(TEXT SHOWN)

Laura Ungar of the Louisville Courier-Journal reports on one of the worlds first recipients of an infusion of cardiac stem cells as a part of a Phase 1 clinical trial being conducted by a team of University of Louisville physicians at Jewish Hospital.
After two heart attacks, Michael Jones of Louisville suffered heart failure that made him so weak he could manage only a few football passes now and then with his grandson. But after becoming one of the world's first heart patients to get an infusion of cardiac stem cells, Jones said he works out on a treadmill and bike and feels invigorated.
I hope to have as normal a life as anyone, the self-employed painting and remodeling contractor said at a news conference Friday. I might even start jogging again.
Jones, 66, received an infusion of his own stem cells through a minimally invasive catheterization procedure on July 17 as part of a clinical trial being conducted by a team of University of Louisville physicians at Jewish Hospital. The doctors, who announced the trial and started recruiting patients in February, are using adult cardiac stem cells to heal hearts. They said they were infusing the second patient Friday. A similar procedure, involving slightly different cells, was performed last month in California, doctors said.

(GIVEN ENTRIES)
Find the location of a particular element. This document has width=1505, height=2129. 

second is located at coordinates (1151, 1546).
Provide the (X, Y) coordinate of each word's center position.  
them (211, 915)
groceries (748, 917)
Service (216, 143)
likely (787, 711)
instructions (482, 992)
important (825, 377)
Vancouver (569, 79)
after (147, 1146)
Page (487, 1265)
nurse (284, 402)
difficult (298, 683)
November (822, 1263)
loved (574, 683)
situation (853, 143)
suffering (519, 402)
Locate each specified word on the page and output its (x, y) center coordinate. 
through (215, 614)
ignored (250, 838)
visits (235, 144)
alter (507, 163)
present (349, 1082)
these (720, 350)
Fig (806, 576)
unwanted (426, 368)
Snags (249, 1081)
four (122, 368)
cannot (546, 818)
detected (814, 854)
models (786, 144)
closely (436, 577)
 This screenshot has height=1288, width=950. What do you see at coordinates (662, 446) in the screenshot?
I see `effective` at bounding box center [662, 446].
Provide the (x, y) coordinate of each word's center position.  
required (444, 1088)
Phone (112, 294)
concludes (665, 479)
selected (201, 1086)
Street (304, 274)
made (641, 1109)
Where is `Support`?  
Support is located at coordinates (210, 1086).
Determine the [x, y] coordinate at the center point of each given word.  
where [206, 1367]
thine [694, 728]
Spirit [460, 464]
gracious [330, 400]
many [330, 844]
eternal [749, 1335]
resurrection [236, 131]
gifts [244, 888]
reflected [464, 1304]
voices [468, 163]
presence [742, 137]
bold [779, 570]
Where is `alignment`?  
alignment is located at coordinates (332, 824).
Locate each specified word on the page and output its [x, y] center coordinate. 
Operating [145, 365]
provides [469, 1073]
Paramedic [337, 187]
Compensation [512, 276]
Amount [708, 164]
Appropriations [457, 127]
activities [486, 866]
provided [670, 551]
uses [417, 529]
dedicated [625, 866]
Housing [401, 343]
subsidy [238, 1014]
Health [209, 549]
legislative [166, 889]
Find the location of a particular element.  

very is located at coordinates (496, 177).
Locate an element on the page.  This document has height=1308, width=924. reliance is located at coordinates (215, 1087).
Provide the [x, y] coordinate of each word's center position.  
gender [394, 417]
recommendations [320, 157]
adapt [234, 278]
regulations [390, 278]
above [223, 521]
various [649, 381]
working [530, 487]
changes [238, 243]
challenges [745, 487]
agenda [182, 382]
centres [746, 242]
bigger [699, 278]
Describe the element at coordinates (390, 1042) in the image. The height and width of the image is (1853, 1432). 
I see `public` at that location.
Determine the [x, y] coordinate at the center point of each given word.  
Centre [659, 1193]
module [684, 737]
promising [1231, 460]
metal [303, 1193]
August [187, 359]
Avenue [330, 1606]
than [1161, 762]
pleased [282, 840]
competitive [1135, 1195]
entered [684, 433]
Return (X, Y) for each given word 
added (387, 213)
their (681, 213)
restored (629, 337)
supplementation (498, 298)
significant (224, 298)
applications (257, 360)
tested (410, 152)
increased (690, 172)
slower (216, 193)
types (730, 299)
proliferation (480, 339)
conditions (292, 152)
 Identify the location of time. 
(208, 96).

(REQUIREMENT)
Please continue the news report on the cardiac stem cell trial, picking up right after its last sentence.

(YOUR RESPONSE)
It is an important, historic announcement, U of L President James Ramsey said. The No. 1 killer is heart disease, and we in Kentucky have a higher incidence than the national average.
American Heart Association statistics rank Kentucky seventh-worst in the nation for cardiovascular deaths, with about 14,000 a year. Study leader Dr. Roberto Bolli said heart failure is one of the worst cardiovascular conditions, afflicting about 6 million Americans. Often, the only options for patients are transplants, heart-assist devices or palliative care. Mortality rates are high and the treatments we have are, by and large, unsatisfactory, said Bolli, Jewish Hospital Heart and Lung Institute Distinguished Chair in Cardiology. Jones, who had his first heart attack 4 years ago, said he was diagnosed with heart failure about three or four months after that, with blocked arteries that caused permanent scarring of his heart muscle. Doctors said he was a good candidate for the stem cell procedure because he had not yet had bypass surgery.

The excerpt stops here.